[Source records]
____________

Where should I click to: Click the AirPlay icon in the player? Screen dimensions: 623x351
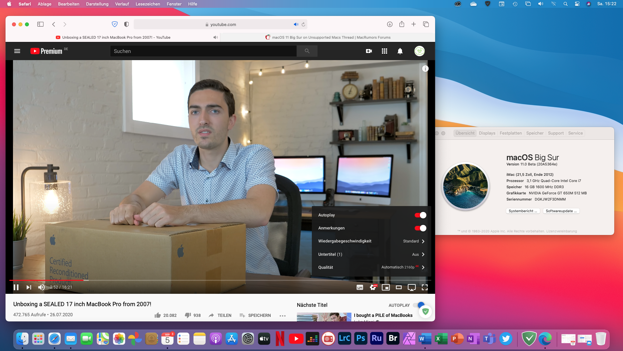click(411, 287)
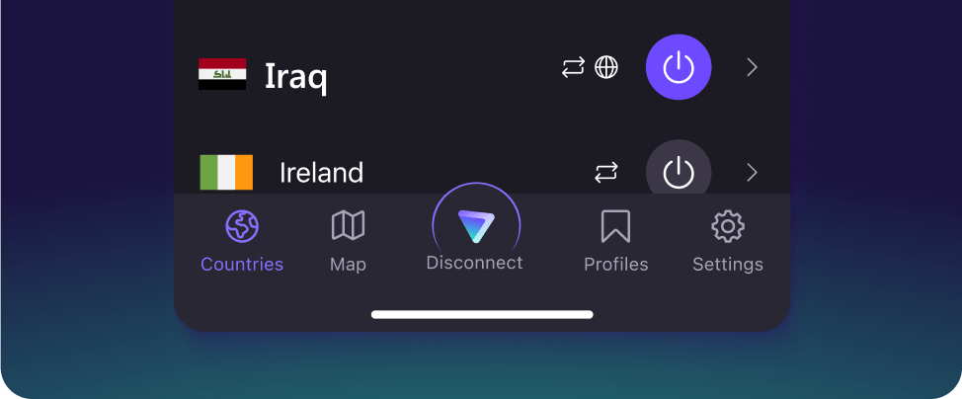
Task: Open the Profiles bookmark icon
Action: [x=615, y=226]
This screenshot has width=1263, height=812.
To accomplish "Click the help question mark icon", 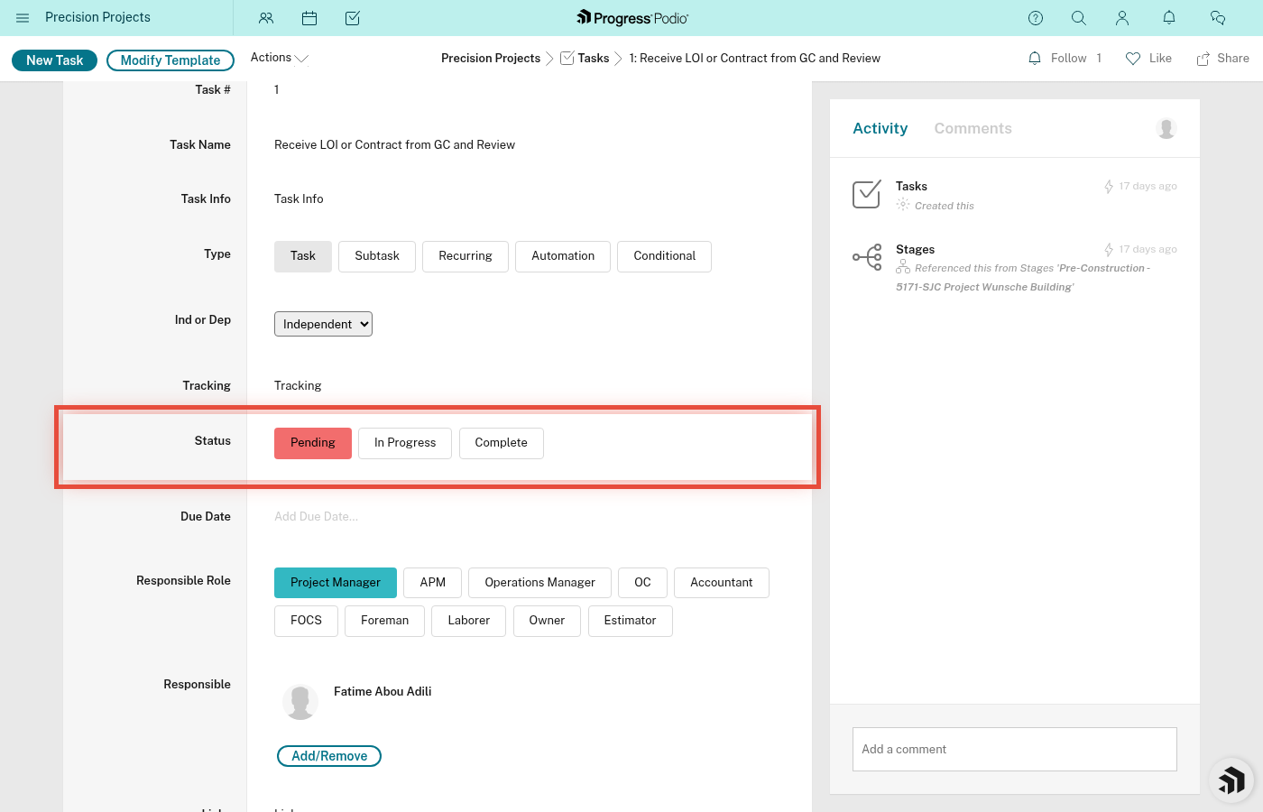I will click(x=1035, y=18).
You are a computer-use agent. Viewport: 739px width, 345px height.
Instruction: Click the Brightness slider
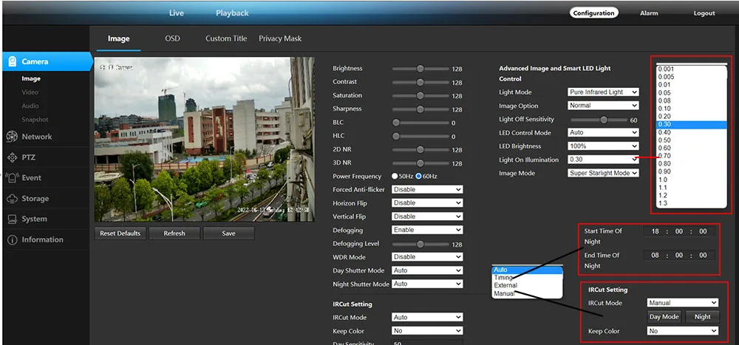420,69
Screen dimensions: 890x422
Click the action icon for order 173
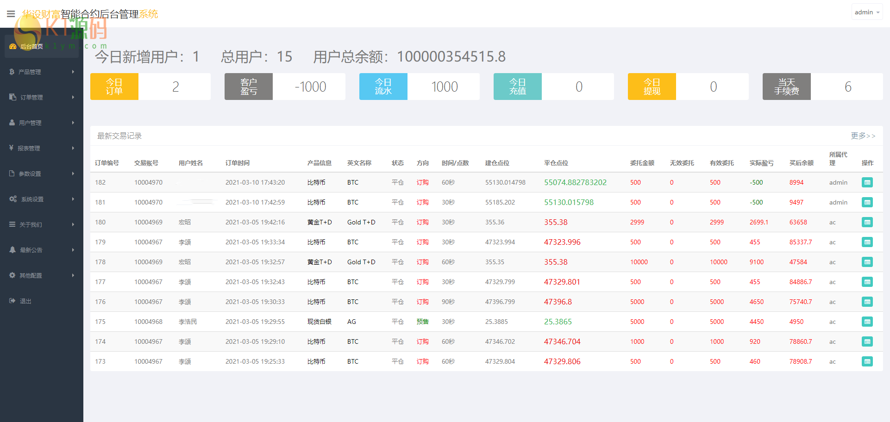click(x=867, y=361)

____________

◆ **What to produce**:
Show every line of the rows above that contains the word "dimensions", copying each one in full.

◆ **Answer below**:
Where should I click to: Click the AirPlay icon in the player? Screen dimensions: 623x351
Screen dimensions: 890x422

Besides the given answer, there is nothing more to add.